I think we have all had that moment where someone mistook us for someone else, or ran into someone who looked so much like someone we knew, we halfway wouldn’t believe otherwise. The concept of a Doppelgänger is not new, but a recent study has provided some interesting insights on why a Doppelgänger is actually a very REAL thing.
For some insight into what I am talking about, let’s rewind to two very close friends, Charlie Chasen and Michael Malone. This pair of friends met in 1997 when Malone was to be a guest singer in Chasen’s band. The two became fast friends, and completely overlooked what was glaringly obvious to everyone else: the two were Doppelgängers. Put simply, for those who are unaware of a Doppelgänger, this basically means that while they are unrelated, they are strikingly similar, so much that they look nearly like the same person.

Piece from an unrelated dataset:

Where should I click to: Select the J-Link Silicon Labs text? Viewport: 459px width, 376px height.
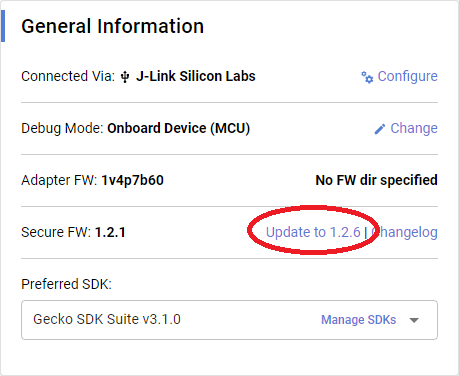(196, 76)
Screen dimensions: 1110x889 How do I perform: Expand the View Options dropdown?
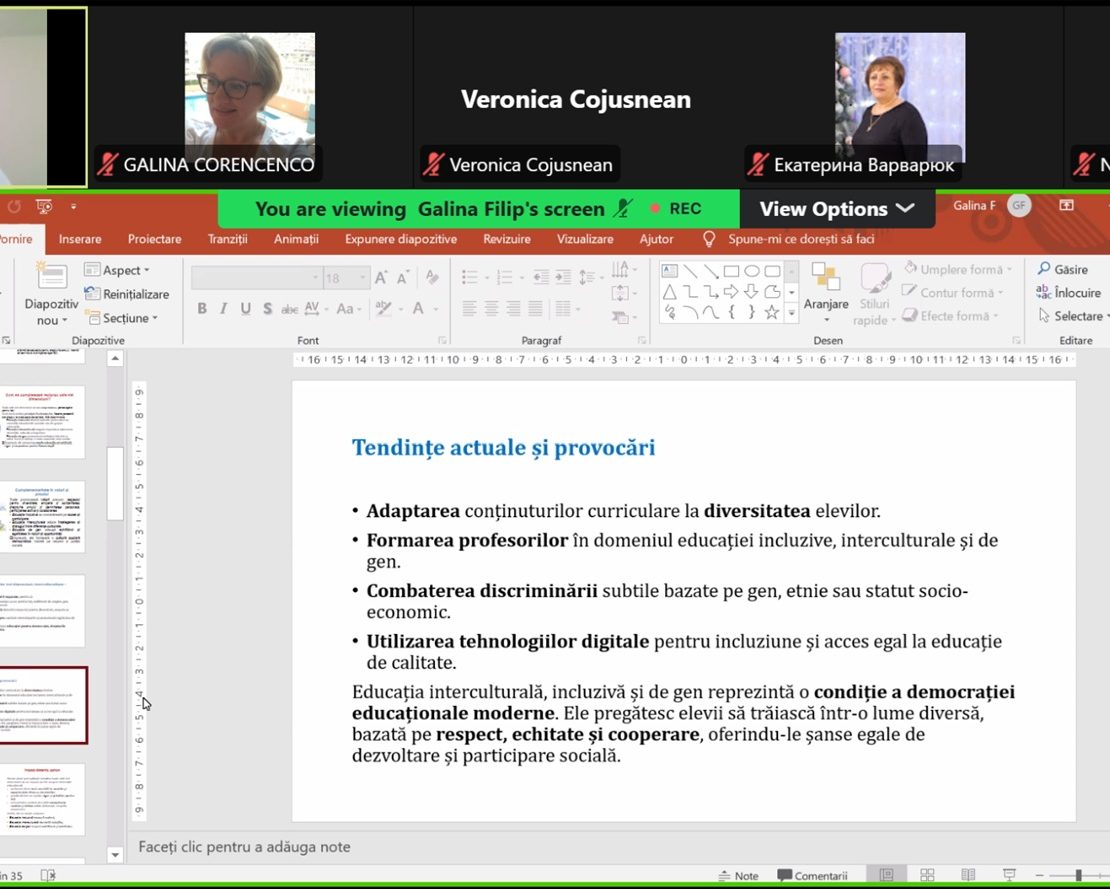[x=836, y=209]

The pair were featured alongside hundreds of other Doppelgänger couples that looked extremely similar in a photography project known as “I’m Not a Look-Alike!” that was created by concept artist François Brunelle.
The project was a huge success, so much so that it garnered the attention of researchers from Spain. Dr. Manel Esteller, a researcher at the Josep Carreras Leukemia Research Institute in Barcelona was no stranger to such research. He had previously studied the differences and similarities between identical twins, which lead him to be curious about people who were identical yet unrelated.
In the study, which was published in the journal Cell Reports, Esteller and his team took 32 pairs of lookalikes from the art project mentioned above. Then they collected DNA tests and used photographs used from the project. Then, they used facial recognition software to quantify the similarities between them. Out of the 32, sixteen of the pains had enough similarities for the system to believe they were identical twins.
Additionally, they took the DNA and compared it to see if their DNA was as similar to their appearance. What they found was that the “true” lookalikes were far more likely to have similar genes than the other 16 pairs that didn’t look as similar.
Esteller made a curious remark when he said, “Now there are so many people in the world that the system is repeating itself,” Dr. Esteller said. And one exciting possibility is that the more similar we look and the more similar our genes, the easier it could be one day to predict certain diseases.